Quoted passage below:

The second generation, also called the Full-Com Fighter (フルコンファイター, Furukon Faitā), was introduced in July 1992 and fitted with projector headlights which were later also added to the facelifted The Great. In export markets, it was fitted with twin rectangular headlights instead. Hong Kong actor Jackie Chan appeared in commercials for the Fighter, and its slogan was "Exciting Handsome".

April 1995 saw 1994 emissions regulations come into effect for the Fighter, earning it the nickname Powerful-Com Fighter (パワフルコンファイター, Pawafurukon Faitā)
, as well as the introduction of the lightweight SL model. In December 1996, the range was updated with the FK-Z, which had a load capacity of 7.5 tons, and the FL-X, with a low floor and full-time all-wheel drive.

In February 1997, the Fighter received numerous updates. A rear-axle parking brake became standard equipment in trucks with a GVWR of more than 11 tons, and could be installed as an option on lighter trucks. Side door beams and impact-absorbing steering became standard on all models. Models with engines producing over 200 PS were equipped with a hill start assist device called "EZGO". The opening mechanism of the passenger window was changed, and the fender trim was removed.

End of Quoted passage.

What is being asked: Continue the passage on the second-generation Fighter truck, picking up after its last sentence.

Entries shown below:

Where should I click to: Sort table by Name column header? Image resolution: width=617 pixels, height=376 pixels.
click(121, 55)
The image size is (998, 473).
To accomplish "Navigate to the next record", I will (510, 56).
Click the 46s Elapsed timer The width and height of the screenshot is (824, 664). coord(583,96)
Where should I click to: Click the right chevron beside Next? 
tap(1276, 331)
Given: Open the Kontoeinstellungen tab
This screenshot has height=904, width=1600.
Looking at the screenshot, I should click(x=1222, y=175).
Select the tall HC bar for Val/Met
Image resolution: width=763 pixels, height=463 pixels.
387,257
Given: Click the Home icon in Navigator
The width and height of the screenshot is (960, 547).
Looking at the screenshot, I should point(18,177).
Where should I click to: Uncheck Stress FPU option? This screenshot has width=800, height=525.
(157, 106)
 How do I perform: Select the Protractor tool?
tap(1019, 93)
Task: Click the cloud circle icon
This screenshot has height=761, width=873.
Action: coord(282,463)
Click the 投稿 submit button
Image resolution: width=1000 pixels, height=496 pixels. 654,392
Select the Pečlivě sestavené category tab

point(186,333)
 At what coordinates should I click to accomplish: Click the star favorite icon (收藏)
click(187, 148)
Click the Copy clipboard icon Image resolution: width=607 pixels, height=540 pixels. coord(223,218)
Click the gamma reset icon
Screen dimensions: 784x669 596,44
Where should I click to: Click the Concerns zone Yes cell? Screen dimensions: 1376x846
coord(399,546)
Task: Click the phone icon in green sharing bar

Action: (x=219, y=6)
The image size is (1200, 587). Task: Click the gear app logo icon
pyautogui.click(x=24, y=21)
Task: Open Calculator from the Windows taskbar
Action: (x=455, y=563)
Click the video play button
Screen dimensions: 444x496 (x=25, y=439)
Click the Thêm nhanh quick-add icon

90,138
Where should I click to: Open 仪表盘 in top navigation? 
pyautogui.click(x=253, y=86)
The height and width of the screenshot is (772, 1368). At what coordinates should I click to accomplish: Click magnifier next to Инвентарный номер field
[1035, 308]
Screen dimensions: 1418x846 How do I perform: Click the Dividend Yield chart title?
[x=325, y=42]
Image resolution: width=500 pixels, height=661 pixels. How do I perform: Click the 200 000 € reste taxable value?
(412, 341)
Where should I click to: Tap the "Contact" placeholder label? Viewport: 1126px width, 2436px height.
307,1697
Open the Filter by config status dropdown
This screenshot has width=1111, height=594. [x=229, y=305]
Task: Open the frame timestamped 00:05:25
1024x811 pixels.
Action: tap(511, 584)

End of Entries shown.

Answer to this problem:
The short-cab Fighter NX was added in 1998. The shorter cab increased cargo volume by 305 mm lengthwise, but maximum load weight stayed the same. The replacement of the bed with a box also meant that the NX was less suitable for long-distance trips as opposed to local or suburban trips. Norika Fujiwara featured in Fighter NX commercials.

=== First facelift ===
The Fighter's first facelift, dubbed the New Fighter, came in 14 April 1999. Designed in line with The Great's successor, the Super Great, its headlights are compatible with pre-facelift Fighters and late The Great models. Engine options were changed to the 6M60 and 6M61, which complied with 1998 emissions regulations. Airbags were also added. That June, the "INOMAT" mechanical automatic gearbox was introduced as an option.

In February 2002, a 5-speed automatic gearbox was added as an option, the front turn signal covers were changed from amber to clear, and the number of standard color variations was increased to nine. In June and July of the same year, an "INOMAT-II" gearbox and CNG engine were respectively added to the range.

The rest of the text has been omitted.